Une ressortissante polonaise a comparu mercredi devant le Tribunal cantonal valaisan (TC). Elle est accusée d'être l'une des protagonistes de l'assassinat d'un Afghan à Haute-Nendaz en 2023. Elle risque 15 ans de prison pour assassinat ou complicité d'assassinat. Deux Afghans, un frère et une soeur, ont planifié l'assassinat de l'un de leurs compatriotes, qu'ils accusaient d'avoir supprimé leur père, en 2022, au Pakistan. Le crime s'est déroulé le 13 juin 2023, à Haute-Nendaz. Afin d'y parvenir, la soeur est entrée en contact avec la future victime et un réfugié afghan, domicilié en Suisse, pour connaître les habitudes de la personne à abattre.
Arrivé sur les lieux en provenance d'Allemagne avec sa compagne, le frère a poignardé mortellement son compatriote. Au moment de commettre son crime, l'homme a laissé en main de la victime, son propre portable. Son contenu a permis de découvrir de nombreux clichés en rapport avec la préparation minutieuse dudit assassinat et de l'arrêter.
Une collaboration active
Reparti en Allemagne après son crime - pays dont il détient le passeport -, l'auteur des faits y a été arrêté, puis condamné à la réclusion à vie. Extradée, sa soeur comparaitra prochainement devant le Tribunal d'arrondissement d'Hérens-Conthey.
Ce mercredi, le TC a jugé la petite amie de l'assassin. «Elle a collaboré de manière intentionnelle et déterminante, avec son compagnon, à la décision de commettre un crime, à son organisation et à son exécution (ndlr: en servant de chauffeur, en mettant à disposition son véhicule et en faisant le guet pour lui permettre de passer à l'acte, sans témoins), de sorte à en devenir un participant principal», a résumé le procureur Olivier Vergères, durant sa plaidoirie. Il a requis une requalification des faits.

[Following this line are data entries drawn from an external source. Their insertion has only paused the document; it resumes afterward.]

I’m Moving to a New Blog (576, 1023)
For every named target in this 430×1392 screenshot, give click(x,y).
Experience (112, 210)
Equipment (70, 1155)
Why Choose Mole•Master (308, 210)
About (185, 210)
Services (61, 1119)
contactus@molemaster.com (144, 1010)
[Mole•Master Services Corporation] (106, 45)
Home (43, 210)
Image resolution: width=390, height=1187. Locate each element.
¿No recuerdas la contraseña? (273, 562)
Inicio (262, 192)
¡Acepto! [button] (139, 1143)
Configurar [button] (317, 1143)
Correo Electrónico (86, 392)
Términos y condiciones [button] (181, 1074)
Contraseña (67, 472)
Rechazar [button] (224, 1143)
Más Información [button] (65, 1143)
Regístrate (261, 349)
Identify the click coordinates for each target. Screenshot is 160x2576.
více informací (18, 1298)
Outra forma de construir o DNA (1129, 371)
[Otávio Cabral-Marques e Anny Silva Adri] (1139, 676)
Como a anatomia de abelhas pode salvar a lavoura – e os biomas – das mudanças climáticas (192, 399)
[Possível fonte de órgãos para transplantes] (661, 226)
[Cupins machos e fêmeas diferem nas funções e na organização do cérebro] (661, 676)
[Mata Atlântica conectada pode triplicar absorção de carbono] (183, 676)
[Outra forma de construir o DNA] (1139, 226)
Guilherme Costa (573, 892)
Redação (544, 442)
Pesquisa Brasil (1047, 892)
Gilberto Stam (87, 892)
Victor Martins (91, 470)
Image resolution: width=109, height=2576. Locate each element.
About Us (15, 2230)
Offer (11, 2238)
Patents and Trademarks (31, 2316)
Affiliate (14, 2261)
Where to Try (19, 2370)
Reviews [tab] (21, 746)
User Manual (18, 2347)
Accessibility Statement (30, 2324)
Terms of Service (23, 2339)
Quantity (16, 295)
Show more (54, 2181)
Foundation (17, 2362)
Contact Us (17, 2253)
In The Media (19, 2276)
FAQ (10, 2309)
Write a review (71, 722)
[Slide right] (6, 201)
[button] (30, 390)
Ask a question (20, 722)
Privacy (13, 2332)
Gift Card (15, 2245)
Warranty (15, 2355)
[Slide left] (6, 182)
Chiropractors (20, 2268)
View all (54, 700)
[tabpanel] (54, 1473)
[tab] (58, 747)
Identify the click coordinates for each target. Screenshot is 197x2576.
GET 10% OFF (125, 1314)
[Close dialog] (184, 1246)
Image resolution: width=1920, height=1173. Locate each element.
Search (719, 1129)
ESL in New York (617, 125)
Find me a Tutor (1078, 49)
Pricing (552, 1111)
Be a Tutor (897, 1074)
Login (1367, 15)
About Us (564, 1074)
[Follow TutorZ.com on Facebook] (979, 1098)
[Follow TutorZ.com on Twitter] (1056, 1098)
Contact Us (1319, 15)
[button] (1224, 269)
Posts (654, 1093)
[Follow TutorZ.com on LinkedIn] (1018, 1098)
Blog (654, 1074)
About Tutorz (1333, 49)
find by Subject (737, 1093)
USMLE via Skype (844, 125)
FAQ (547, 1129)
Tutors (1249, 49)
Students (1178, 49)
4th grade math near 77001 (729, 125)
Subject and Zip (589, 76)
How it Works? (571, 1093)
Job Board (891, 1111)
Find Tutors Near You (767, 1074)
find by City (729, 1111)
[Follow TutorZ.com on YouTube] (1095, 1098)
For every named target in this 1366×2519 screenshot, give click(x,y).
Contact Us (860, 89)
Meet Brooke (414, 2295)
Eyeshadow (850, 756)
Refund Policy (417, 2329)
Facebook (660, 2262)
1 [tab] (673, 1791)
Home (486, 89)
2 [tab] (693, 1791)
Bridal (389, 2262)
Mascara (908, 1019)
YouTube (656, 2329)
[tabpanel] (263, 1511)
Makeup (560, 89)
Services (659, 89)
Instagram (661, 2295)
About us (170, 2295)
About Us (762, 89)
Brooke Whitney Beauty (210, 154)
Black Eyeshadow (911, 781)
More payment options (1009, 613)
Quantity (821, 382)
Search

«Aucune circonstance atténuante»
En première instance, en mars 2025, la Polonaise avait été condamnée pour complicité de meurtre à 4 ans de prison. Mercredi, le représentant du Ministère public a plaidé pour une peine de 15 ans pour assassinat ou complicité d'assassinat. «Sa faute est extrêmement grave. Elle n'a aucune circonstance atténuante. Sa participation à ce crime était essentielle», a estimé Olivier Vergères.
Selon le procureur, l'accusée était au courant des desseins de son petit ami et elle s'était dit prête à le soutenir.» La principale concernée a nié en bloc. «Au moment d'arriver à Haute-Nendaz, il m'a juste dit qu'il partait régler un problème de famille, que je devais lui dire si je voyais des passants, puis le reprendre avec ma voiture.» «Ce véhicule, ma cliente l’avait acheté pour son compagnon. C'est lui qui s'en servait», a précisé son avocat Me Raphaël Balet.
«C'est une victime»
Pour l'accusation, «la prévenue a vu la victime arriver blessée et couverte de sang à proximité de son véhicule, avant de quitter les lieux, puis de récupérer son compagnon, un peu plus tard.» Entre-temps, la jeune femme dit avoir tenté, en vain, d'appeler des prochains, consciente que quelque chose clochait. «Je suis ensuite retournéeà Haute-Nendaz parce qu’il me l’a ordonné d’une manière agressive. Je n’avais pas le choix. J'ai bien pensé aller voir la police, mais je ne connaissais même pas le numéro d'urgence.»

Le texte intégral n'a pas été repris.